Il periodo ipotetico dell’irrealtà
giovedì 29 marzo 2012Cari lettori e care lettrici di Intercultura blog, nelle lezioni precedenti abbiamo visto il periodo ipotetico di primo e di secondo tipo; oggi affronteremo lo studio del periodo ipotetico di terzo tipo: dell’irrealtà.
Buona lettura!
Prof. Anna
Ripassiamo velocemente:
- nel periodo ipotetico di primo tipo l’ipotesi è presentata come un fatto reale;
- nel periodo ipotetico di secondo tipo l’ipotesi è presentata come possibile;
- mentre nel periodo ipotetico di terzo tipo l’ipotesi è presentata come irreale.

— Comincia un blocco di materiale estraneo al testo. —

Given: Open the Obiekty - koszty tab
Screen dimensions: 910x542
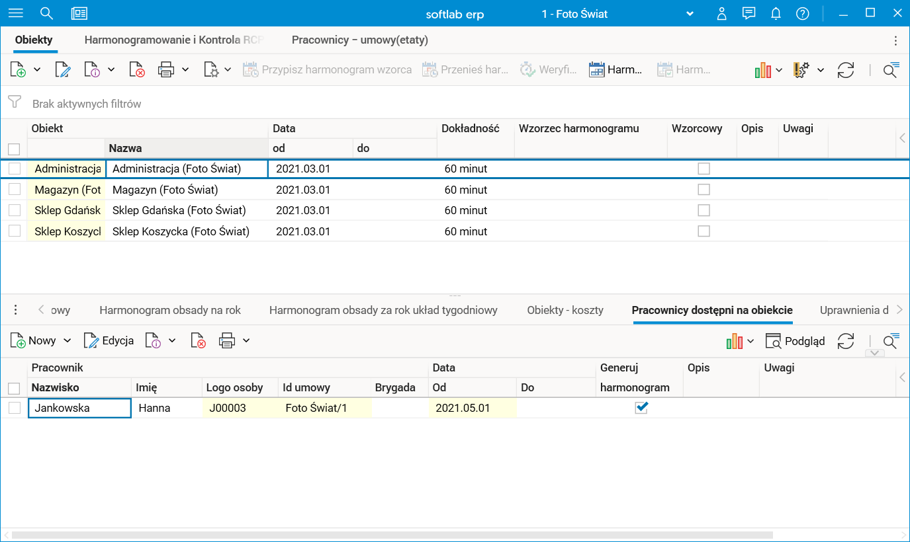Looking at the screenshot, I should 565,310.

Ci sono due forme di periodo ipotetico dell’irrealtà, vediamole insieme:
| SE + CONGIUNTIVO TRAPASSATO | CONDIZIONALE SEMPLICE |
| Se avessi studiato la lezione | ora saprei fare questo esercizio |
| Ipotesi non realizzata nel passato | Conseguenza non realizzata nel presente |
In questo caso:
- la PROTASI esprime un’ipotesi non ralizzata nel passato, cioè qualcosa che sarebbe potuto succedere, ma non è successo;
- l’APODOSI esprime una conseguenza non realizzata nel momento presente;
→ se + congiuntivo trapassato + condizionale semplice:
- se fossi andato dal dottore (protasi), oggi non sarei malato (apodosi);
- se non avessi perso tempo (ipotesi non realizzata nel passato), ora non sarei in ritardo (conseguenza non realizzata nel presente).

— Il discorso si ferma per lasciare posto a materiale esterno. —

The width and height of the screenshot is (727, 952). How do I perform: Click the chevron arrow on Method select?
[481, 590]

| SE + CONGIUNTIVO TRAPASSATO | CONDIZIONALE PASSATO |
| Se avessi avuto tempo | ti avrei chiamato |
| Ipotesi non realizzata nel passato | Conseguenza non realizzata nel passato |
In questo caso:
- la PROTASI esprime sempre un’ipotesi non realizzata nel passato,
- l’APODOSI esprime una conseguenza non realizzata nel passato;
→ se + congiuntivo trapassato + condizionale passato:
- se mi fossi svegliata prima (protasi), non avrei perso il treno (apodosi);
- se ci avessero avvertito in tempo (ipotesi non realizzata nel passato), saremmo venuti anche noi (conseguenza non realizzata nel passato).
Rivediamo dunque i tre periodi ipotetici:
PERIODO IPOTETICO DI PRIMO TIPO (realtà)
→ se + indicativo (protasi) + indicativo o imperativo (apodosi):
- se non ti senti bene, stai in casa;
PERIODO IPOTETICO DI SECONDO TIPO (possibilità):
→ se + congiuntivo imperfetto (protasi) + condizionale semplice (apodosi):
- se potessi, ti aiuterei;
PERIODO IPOTETICO DI TERZO TIPO (irrealtà):
→ se + congiuntivo trapassato (protasi) + condizionale semplice (apodosi):
- se avessi seguito una dieta, ora sarei più magra;
→ se + congiuntivo trapassato (protasi) + condizionale passato (apodosi):
- se avessi avuto più fortuna, avrei vinto il primo premio.
ATTENZIONE!
Nell’italiano parlato a volte la forma SE + CONGIUNTIVO TRAPASSATO + CONDIZIONALE è sostituita con SE + INDICATIVO IMPERFETTO + IMPERFETTO. Per esempio: se avevo fortuna, arrivavo in tempo.